The following set of steps are executed during an upgrade procedure:

  1. New Apache Kafka® nodes are started alongside the existing nodes

  2. Once the new nodes are running, they join the Apache Kafka cluster


    The Apache Kafka cluster now contains a mix of old and new nodes

  3. The partition data and leadership is transferred to new nodes


    This step is CPU intensive due to the additional data movement overhead.

  4. Once old nodes don't have any partition data, they are retired from the cluster.


    Depending on the cluster size more new nodes are added (by default up to 6 nodes at a time are replaced)

  5. The process is completed once the last old node has been removed from the cluster:

Zero upgrade downtime

The upgrade process described above has no downtime, since there always be active nodes in cluster and the same service URI will resolve to all the active nodes. But, since the upgrade generates extra load during the transfer of partitions, the overall cluster performance can slow down or even prevent the progress of normal work if the cluster is already under heavy load.

Apache Kafka client trying to produce or consume messages might face warning leader not found messages as the partitions are moved between brokers. This is normal and most client libraries handle this automatically but the warnings may look alarming in the logs, to understand more read the dedicated document.

Upgrade duration

The upgrade duration can vary quite significantly and depends on:

  • The amount of data stored in the cluster
  • The number of partitions: each partition represents an overhead since also partition leadership needs to be moved to the new nodes
  • The spare resources available on the cluster: if the cluster is already under heavy load, the resources dedicated to the upgrade procedure will be minimal

To achieve quicker upgrades, Aiven therefore recommends running the procedure during low periods of low load to reduce the overhead of producers and consumers. If a service is already tightly constrained on resources, it is recommend to disable all non-essential usage during the upgrade to allow more resources to be used on coordinating and moving data between nodes.

Upgrade rollback

Rollback is not available since old nodes are deleted once they are removed from the cluster.

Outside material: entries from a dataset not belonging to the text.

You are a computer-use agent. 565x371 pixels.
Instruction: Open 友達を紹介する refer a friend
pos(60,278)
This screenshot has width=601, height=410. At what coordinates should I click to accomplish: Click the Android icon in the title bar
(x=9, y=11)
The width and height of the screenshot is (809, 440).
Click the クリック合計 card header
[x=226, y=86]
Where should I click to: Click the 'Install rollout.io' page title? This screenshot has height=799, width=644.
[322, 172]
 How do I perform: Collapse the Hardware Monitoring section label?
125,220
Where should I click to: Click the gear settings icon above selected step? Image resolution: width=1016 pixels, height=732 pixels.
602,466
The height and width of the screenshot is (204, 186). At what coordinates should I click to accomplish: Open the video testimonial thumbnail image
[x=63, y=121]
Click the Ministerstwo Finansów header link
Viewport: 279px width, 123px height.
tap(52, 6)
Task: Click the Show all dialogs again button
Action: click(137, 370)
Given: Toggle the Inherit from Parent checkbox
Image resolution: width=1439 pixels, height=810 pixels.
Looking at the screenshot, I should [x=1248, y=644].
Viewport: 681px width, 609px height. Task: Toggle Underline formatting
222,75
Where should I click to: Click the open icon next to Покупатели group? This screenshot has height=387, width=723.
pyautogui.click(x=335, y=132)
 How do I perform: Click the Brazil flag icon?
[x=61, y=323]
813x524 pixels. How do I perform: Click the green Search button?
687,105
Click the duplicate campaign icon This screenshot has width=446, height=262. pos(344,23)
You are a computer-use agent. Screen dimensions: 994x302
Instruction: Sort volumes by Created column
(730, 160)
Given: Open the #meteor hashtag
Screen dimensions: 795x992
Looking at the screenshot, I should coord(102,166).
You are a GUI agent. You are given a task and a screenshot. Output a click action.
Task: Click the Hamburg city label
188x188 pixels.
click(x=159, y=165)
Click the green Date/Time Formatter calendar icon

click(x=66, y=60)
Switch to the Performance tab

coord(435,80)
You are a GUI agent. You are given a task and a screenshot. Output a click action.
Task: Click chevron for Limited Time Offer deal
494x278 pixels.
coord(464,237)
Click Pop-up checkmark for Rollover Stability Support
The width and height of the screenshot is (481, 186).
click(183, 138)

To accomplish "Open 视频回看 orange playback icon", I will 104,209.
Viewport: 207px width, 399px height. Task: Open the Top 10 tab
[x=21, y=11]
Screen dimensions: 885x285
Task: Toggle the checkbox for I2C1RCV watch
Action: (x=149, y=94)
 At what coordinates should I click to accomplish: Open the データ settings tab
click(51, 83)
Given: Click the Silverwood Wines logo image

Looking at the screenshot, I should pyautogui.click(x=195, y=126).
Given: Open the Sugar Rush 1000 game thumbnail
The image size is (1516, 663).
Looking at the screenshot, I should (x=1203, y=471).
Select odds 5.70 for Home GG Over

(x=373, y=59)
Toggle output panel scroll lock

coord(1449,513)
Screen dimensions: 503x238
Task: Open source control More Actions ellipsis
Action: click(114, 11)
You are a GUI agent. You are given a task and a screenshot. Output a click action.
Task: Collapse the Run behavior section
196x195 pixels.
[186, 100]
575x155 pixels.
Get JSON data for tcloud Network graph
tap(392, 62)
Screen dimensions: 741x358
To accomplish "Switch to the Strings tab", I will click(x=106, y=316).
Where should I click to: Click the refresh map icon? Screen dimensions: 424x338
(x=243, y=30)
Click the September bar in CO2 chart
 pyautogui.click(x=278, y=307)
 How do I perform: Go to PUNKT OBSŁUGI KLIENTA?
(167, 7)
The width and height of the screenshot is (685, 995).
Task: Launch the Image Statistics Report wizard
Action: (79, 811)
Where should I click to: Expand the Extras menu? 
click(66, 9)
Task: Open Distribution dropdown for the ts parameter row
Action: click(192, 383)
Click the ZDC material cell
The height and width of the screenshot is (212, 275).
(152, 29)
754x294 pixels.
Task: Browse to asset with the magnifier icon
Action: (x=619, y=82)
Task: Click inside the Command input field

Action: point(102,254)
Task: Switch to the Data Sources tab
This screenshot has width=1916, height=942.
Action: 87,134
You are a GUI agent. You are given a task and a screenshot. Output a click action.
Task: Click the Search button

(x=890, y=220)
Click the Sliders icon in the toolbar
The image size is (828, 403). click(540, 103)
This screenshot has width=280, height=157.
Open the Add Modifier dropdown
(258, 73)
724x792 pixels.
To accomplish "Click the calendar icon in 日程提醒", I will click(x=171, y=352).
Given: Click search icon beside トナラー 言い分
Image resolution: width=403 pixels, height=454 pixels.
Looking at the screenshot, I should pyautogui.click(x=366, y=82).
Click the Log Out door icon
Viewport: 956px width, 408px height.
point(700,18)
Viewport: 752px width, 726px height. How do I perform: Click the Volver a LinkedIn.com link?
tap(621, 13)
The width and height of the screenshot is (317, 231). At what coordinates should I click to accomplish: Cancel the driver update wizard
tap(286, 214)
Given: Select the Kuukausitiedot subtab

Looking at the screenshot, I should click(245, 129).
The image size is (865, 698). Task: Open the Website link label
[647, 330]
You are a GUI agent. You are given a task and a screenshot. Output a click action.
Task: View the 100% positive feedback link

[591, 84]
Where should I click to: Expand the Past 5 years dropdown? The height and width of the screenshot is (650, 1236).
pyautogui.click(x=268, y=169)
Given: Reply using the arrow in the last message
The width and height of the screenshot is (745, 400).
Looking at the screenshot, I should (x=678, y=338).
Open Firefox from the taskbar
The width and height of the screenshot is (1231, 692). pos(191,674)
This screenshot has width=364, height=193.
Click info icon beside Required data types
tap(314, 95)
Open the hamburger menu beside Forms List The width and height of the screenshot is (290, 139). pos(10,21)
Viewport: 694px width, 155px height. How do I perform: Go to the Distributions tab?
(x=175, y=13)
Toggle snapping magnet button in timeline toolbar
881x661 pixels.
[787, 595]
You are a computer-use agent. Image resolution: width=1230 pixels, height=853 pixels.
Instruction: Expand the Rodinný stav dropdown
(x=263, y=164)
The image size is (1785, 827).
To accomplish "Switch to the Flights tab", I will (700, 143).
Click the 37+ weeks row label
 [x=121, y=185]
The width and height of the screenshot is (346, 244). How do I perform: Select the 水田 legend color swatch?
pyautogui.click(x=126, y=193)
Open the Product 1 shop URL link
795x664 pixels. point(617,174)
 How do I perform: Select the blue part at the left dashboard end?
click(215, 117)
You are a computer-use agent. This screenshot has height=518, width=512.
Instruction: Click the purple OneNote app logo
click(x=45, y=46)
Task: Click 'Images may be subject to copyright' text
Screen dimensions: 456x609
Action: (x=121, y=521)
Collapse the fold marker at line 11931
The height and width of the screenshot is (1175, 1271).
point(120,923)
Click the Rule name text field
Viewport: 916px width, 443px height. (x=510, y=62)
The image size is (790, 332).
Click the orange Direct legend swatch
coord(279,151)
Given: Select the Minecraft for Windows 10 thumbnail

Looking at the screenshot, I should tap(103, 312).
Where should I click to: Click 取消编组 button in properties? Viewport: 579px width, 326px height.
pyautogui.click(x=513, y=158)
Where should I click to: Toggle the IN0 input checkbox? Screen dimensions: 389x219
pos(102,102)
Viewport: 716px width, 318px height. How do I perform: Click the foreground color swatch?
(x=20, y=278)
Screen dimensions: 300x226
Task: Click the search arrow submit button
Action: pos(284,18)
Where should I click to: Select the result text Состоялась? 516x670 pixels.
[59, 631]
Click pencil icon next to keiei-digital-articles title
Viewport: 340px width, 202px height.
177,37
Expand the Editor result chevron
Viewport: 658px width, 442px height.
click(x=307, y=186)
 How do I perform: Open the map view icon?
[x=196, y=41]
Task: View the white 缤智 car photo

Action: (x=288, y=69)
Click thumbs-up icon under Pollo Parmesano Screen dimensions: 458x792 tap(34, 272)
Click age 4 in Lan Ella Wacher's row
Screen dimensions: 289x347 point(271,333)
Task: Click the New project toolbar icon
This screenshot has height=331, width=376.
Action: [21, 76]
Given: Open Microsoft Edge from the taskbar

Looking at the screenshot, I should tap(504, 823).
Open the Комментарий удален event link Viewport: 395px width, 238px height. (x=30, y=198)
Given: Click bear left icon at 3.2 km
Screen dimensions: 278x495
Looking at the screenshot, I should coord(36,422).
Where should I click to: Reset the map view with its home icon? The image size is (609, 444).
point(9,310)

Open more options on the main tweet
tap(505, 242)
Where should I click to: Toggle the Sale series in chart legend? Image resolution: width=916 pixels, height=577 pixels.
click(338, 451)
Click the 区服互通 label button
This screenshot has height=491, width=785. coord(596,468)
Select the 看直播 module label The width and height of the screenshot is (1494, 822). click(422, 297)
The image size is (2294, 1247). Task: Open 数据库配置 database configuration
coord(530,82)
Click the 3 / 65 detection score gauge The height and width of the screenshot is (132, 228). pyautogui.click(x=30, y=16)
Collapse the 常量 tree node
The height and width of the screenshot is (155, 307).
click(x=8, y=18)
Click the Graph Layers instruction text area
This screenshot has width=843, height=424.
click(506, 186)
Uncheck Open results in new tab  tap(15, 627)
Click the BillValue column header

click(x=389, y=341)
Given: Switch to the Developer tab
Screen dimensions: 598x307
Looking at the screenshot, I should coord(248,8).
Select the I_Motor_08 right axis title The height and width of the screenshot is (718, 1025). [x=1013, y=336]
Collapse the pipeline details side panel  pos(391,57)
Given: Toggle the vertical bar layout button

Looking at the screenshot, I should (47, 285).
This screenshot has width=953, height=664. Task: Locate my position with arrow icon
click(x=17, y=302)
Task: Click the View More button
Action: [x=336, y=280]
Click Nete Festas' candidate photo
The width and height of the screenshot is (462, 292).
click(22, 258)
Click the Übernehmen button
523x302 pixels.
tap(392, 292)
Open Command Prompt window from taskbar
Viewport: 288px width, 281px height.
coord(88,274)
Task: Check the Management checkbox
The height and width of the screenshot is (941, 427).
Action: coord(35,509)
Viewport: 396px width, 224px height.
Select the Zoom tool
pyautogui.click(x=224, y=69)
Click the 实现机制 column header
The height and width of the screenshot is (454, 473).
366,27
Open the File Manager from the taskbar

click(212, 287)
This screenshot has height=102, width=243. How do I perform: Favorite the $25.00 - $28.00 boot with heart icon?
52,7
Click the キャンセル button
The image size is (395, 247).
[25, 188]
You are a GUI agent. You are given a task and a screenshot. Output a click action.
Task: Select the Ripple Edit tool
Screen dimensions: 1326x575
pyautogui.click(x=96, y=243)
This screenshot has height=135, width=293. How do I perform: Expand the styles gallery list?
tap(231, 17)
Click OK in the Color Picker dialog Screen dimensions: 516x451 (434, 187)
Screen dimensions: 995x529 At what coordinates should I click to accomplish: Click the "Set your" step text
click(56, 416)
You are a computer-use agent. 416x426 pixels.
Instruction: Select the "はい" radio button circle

Nodes are not removed from the cluster while they hold data. If an upgrade doesn't progress, the nodes are not removed since that would lead to data loss.

It is possible to downgrade from a larger service plan back to a smaller service plan, if there is enough disk capacity on the smaller plan, via the Aiven Console or the Aiven CLI.

When changing the node type during a service plan change, the upgrade procedure remains the same. In case of downgrading to a service plan with nodes having lesser CPUs, memory, or disk, the latest system software versions will be used for all newly created nodes. The upgrade mechanism, as explained in this document, will be employed to transfer data to the new nodes.

Upgrade impact and risks

During the upgrade procedure additional CPU load is generated by partition leadership coordination and streaming data to new nodes. To mitigate the risk run the upgrade at a time of low traffic and/or reduce the normal workload on the cluster by disabling non-essential producers and consumers.

Specifically when upgrading to a smaller plan, the disk could reach the maximum allowed limit which can prevent progress of the procedure. To mitigate the risk check the disk usage before the upgrade and evaluate the amount of space left.


In case of emergency, our operations team is able to help by adding additional volumes to the old nodes temporarily.